マイクロスコープのようにすばらしい医療効果をもたらす道具には今まで出会ったことがありません。これほどの可能性を秘めたマイクロスコープなのに、その普及率は、20年も経った今も、わずか6%という低い数値に留まっていることは理解できません。
その背景には、長年の経験や勘などという、あまり科学的とはいえないアプローチや、昔ながらの伝統的な治療を繰り返す歯科界の体質もあるのではないかと思います。
同様に、マイクロスコープも器用な先生や勘の良い先生だけが使いこなしていて、体系づけられたテキストブックが存在しないために、ごく普通の先生がマイクロスコープのさまざまなメリットを十分に亨受できていないのではないかという思いがずっと続いていました。

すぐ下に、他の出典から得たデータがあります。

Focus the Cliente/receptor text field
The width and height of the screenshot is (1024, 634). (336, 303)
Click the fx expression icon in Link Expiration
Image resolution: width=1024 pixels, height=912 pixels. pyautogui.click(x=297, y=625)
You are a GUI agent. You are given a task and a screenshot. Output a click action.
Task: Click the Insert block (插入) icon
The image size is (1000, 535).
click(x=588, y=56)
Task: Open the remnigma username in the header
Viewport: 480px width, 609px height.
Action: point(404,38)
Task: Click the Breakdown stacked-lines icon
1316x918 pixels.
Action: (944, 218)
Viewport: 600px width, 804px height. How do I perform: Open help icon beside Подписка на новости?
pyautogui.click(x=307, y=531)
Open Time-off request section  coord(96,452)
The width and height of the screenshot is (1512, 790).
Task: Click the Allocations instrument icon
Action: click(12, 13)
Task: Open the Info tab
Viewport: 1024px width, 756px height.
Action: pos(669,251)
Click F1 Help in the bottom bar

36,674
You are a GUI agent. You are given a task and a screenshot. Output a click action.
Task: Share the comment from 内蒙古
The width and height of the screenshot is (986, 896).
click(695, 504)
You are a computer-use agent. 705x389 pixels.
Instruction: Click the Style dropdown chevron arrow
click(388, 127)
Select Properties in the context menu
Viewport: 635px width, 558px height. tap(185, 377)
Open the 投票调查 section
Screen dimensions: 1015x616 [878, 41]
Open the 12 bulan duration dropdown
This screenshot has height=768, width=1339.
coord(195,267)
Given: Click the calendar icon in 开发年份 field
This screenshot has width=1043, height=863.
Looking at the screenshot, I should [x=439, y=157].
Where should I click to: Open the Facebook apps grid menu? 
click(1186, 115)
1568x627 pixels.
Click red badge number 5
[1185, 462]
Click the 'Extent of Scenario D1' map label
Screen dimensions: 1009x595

たまたま一昨年から昨年にかけて月刊「小児歯科臨床」に「顕微鏡歯科への誘い」というシリーズタイトルで執筆する機会があり、その少なからぬ反響に驚きました。その多くは、マイクロスコープを導入したいが、その有効性、適用範囲、操作技術の修得などに関するものでした。それがきっかけとなり、今回、一連の連載を再構成、加筆修正してひとつの読み物としてまとめてみました。
この冊子が、それからマイクロスコープを導入しようとする先生方にとって少しでもお役に立てば幸いです。